Today, Amazon announced the AWS API Gateway at AWS Summit in New York. Now the most important API management capabilities -- authorization, access control, traffic management, monitoring, analytics, version management and SDK generation -- are a virtual plank in the AWS platform as a service.
There’s a lot to explore here, and no one knows yet how this is going to change the landscape of API tools and infrastructure. But no doubt it’s an exciting development.
I see this as confirmation that REST APIs have emerged as the dominant integration paradigm for distributed systems at nearly every scale, from microservices to the World Wide Web; and that, for many of those systems, API management is essential. Amazon practically wrote the book on large scale SOA, so it’s fitting that they would take the bold step of making API management part of their platform.
Does this mean that API management as a product category is going to disappear? From Ron Miller on TechCrunch:
“This announcement puts AWS in direct competition with several companies which have been offering API management services for some time including Apigee,which went public last April, Mashery and others. Just because a big player like Amazon enters a particular market isn’t a guarantee it will succeed, but it has to making these other players a bit uncomfortable right about now.”
This is a formidable first release, AWS API Gateway will quickly become the default choice for a lot of AWS users.
But in its current form, AWS API Gateway looks more like a complement to the AWS platform than a competitive play for the independent API management market. It’s lacking some of the more advanced features that enterprise customers and large-scale SaaS providers need, like API packaging, monetization and developer portals. And its more interesting features are closely coupled with other AWS services like Lambda.
Kin Lane at API Evangelist writes:
“I will keep using Amazon, and will explore deploying APIs with the new AWS API Gateway. I know Amazon put a lot of thought into the features of this service, as well as the naming, but the concept of a gateway under-delivers for me. I understand as a large organization you have a lot of legacy resources to move forward, and gateway solutions are very appealing. The problem is it abstracts away a lot of the heavy lifting that you should be doing, and need to be in tune with.”

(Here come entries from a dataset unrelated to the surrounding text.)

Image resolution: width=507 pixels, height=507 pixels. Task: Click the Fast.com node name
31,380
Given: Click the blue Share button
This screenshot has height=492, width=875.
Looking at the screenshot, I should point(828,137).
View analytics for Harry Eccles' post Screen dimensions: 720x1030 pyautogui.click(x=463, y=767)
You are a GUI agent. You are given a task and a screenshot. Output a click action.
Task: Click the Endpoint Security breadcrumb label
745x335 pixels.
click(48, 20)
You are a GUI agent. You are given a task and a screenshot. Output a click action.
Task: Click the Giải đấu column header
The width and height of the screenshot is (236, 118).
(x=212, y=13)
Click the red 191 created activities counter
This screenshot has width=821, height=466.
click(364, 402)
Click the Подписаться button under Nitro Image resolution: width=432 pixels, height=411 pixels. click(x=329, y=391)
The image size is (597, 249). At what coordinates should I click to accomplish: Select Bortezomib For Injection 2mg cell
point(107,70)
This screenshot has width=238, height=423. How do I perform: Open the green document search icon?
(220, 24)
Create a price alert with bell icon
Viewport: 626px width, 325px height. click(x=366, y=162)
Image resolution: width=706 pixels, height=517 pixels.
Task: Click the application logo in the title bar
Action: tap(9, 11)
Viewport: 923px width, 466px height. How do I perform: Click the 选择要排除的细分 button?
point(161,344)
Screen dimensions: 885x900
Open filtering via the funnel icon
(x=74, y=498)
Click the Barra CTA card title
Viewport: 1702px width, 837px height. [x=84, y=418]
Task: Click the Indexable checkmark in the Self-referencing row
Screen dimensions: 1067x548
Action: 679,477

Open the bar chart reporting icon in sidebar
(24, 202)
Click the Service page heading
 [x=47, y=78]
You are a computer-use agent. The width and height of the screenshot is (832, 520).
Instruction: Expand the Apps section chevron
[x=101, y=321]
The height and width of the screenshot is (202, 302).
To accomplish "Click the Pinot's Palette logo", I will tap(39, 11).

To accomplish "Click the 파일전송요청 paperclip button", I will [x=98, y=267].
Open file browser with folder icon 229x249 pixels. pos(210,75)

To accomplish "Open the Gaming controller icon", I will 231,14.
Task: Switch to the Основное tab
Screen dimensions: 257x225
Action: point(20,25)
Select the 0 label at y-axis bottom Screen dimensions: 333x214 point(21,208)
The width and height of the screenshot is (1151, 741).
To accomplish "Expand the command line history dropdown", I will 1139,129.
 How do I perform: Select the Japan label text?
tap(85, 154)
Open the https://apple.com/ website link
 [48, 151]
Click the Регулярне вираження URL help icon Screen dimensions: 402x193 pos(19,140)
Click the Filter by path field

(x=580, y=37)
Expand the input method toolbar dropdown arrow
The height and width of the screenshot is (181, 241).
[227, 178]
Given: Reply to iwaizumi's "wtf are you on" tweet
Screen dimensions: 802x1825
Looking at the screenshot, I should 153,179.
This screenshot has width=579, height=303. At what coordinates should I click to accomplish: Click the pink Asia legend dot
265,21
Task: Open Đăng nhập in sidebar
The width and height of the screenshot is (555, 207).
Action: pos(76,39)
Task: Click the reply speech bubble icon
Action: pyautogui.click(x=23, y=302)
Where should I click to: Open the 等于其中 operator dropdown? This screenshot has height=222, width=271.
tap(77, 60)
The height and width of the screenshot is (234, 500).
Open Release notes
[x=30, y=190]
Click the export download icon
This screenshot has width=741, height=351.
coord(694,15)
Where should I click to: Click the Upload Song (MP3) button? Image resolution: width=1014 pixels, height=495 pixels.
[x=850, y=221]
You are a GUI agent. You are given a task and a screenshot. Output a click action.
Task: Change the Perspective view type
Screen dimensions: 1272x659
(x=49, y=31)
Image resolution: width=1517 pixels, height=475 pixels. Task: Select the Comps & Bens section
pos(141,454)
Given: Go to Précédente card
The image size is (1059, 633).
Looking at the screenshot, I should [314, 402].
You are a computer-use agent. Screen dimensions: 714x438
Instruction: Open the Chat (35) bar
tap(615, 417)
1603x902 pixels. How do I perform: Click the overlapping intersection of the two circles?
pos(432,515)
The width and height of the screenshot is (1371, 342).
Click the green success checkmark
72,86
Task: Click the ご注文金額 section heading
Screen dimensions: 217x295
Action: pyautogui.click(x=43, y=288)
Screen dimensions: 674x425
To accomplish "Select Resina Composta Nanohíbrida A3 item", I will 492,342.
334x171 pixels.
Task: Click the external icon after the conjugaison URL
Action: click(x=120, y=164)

I totally agree with this sentiment. Hiding all manner of pastafarian spaghetti behind a RESTafarian facade doesn’t make for a manageable, harmonized service landscape. Interfaces need to be engineered for interoperability, and APIs can be as leaky as any other kind of abstraction.
So my sense is that Amazon wants to have a well-integrated solution for AWS customers that makes other parts of its platform even more useful. They don’t seem to be positioning API Gateway as the best general-purpose API management solution for everyone. At least not yet.